US-Boulevardzeitung "National Enquirer" findet neuen Besitzer

Nach mehreren Skandalen hatte der AMI-Verlag den "National Enquirer" zum Verkauf angeboten. Nun hat US-Unternehmer das Blatt gekauft.

"National Enquirer"
AFP

"National Enquirer"


Der hochverschuldete US-Verlag American Media (AMI) verkauft die US-Präsident Donald Trump nahestehende Klatschzeitung "National Enquirer" sowie die Schwesterblätter "Globe" und "National Examiner". AMI teilte am Donnerstag mit, dass der US-Unternehmer James Cohen die Titel übernehmen werde. Cohens Familie besitzt den Konzern Hudson News, der sich auf den Vertrieb von Magazinen spezialisiert hat. Cohen ist in dessen Führung tätig.

Zum Kaufpreis wurden keine konkreten Angaben gemacht. Laut US-Medienberichten sollen die Boulevardtitel für 100 Millionen Dollar den Besitzer wechseln.

Der "Enquirer", der Skandale aufdecken will, stand zuletzt selbst im Zentrum solcher: Im Februar warf Amazon-Chef Jeff Bezos dem Blatt Erpressung mit Nacktfotos und anderen intimen Details vor. AMI spielte zudem eine Schlüsselrolle in einer Schweigegeldaffäre Trumps, der als langjähriger Vertrauter von AMI-Chef David Pecker gilt.

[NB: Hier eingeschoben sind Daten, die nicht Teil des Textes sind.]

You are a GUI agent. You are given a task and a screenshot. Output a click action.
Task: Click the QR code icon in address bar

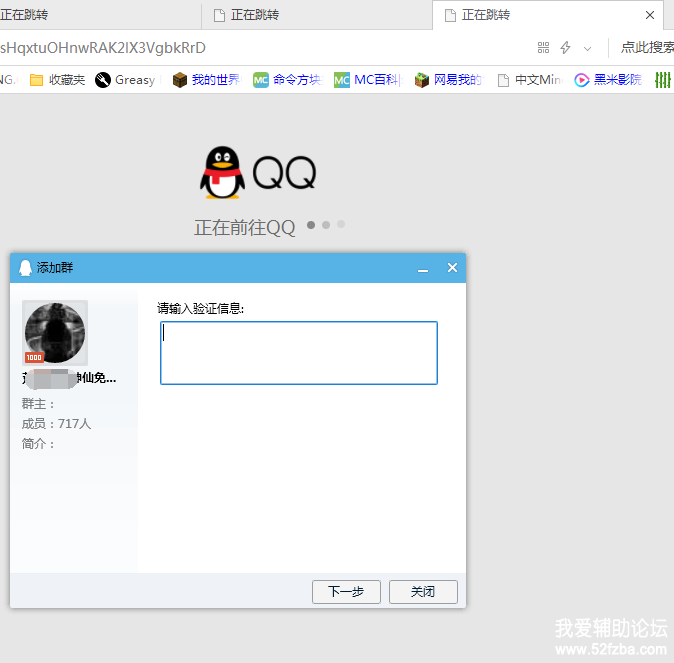tap(544, 47)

Im Wahlkampf 2016 zahlte AMI dem Ex-Playmate Karen McDougal, die behauptet, eine Affäre mit Trump gehabt zu haben, 150.000 Dollar. Der "Enquirer" veröffentlichte die Geschichte aber nie, sondern sicherte sich die Rechte, um sie totzuschweigen. Die Methode ist in den USA als "catch and kill" bekannt. AMI räumte die Vorwürfe im Dezember ein.

Anmerkung der Redaktion: In einer ersten Fassung dieser Meldung bezeichneten wir James Cohen als "Zeitungsmogul". Vielmehr ist Cohen in der Führung des Medienvertriebskonzerns Hudson News tätig. Wir haben die Passagen korrigiert.